Farsça konuşmamız onların dikkatini çekmişti. Onlara bir grup olduğumuzu ve iki arkadaşımızın aşılarının olmadığını ve yardımcı olmalarını ifade ettik. Onlar da yardımcı olacaklarını söylediler. Yine kapıdan otobüs işlemlerimiz için beklerken, burada tanıştığımız ve çocukları Türkiye’de okuyan Muhammed Cevani beyefendi bize yardımcı oldu. Onun da telefonunu aldık ve sıcak yaklaşımı bizi mutlu etti.

Ani harabeleri, tam da tarihle günümüzün buluştuğu bir mekan. Anadoluya Türklerin kapılarının açıldığı ilk nokta. İçeriye biletle giriliyor ve iç bölgede kule, katedral ve diğer yaşam alanları var.

Gürbulak sınır kapısında işlemlerimiz bitmiş ve geçiş gerçekleşmişti. Burada pek çok bilinmezlikler vardı. Otobüs işlemlerinde sigorta ve yol vergileri gibi neyin gerekli olduğunu anlatan bir talimatname görünmüyordu. Kaptan ve ilgili görevli ile işler yürütülüyor ve neler olup bittiği iki kişi arasında kalıyordu. İşlerin rüşvetle yürütüldüğü düşüncesi hiç yakışık almıyordu. Yine kapının hem Türkiye hem İran tarafındaki güven vermeyen insanlar, kaçak sigara gibi işlemlerle meşguller. Buralardaki düzensizlikler ve vazifesi belli olmayan insanlar ister istemez ülkeye karşı bir önyargı oluşturuyor.

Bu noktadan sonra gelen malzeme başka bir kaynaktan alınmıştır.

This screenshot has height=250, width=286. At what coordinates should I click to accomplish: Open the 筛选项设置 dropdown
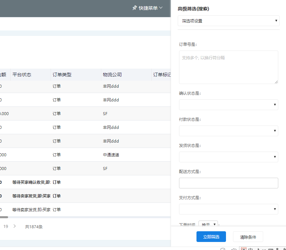(228, 21)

Başka vatandaşlara pahalı, kendi halkına ucuz petrol

Neyse ki işlemlerimiz tamamlandı ve kapıdan geçtik. Burada akşam namazlarını kıldık. Nedense hep kapılarda onlarca insan güya yardımcı olmak adına, bir şeyler satmaya, rehberlik yapmaya çalışıyordu. Tabi buranın şartlarını bilmeden işlerin düzenli yürümesi için yardım yapalım diyene hemen ilgi gösteriliyor. Bizde de öyle oldu. Size ücretsiz yardımcı olurum diyen beyefendi, ertesi gün pek çok harcama yaptım diyerek ücret ister hale geliyordu. Tabii ilginç olan bir şey de, burada her şehirden geçerken o şehrin polis merkezinden sizin aracınızın izin belgesi imzalatması idi. Ve İran kendi ülkesinin vatandaşına daha ucuz petrol satışı yaparken, dışarıdan gelen vatandaşlara petrol satışı çok daha pahalı idi. Böylece yardımcı olan İran’lı rehber petrol alımlarında yardımcı oluyordu. Sınır kapısından hemen sonra Bezirgan şehri vardı. Burada otobüsümüzün işlemleri tamamlanınca Tebriz için yola koyulduk. Ama bu arada vakit de epeyce gece olmuştu. Maku şehrinde bir otelde kaldık. Otel şartları hiç de iyi değildi. Ama yorgun olduğumuz için dinlenmek iyi gelmişti.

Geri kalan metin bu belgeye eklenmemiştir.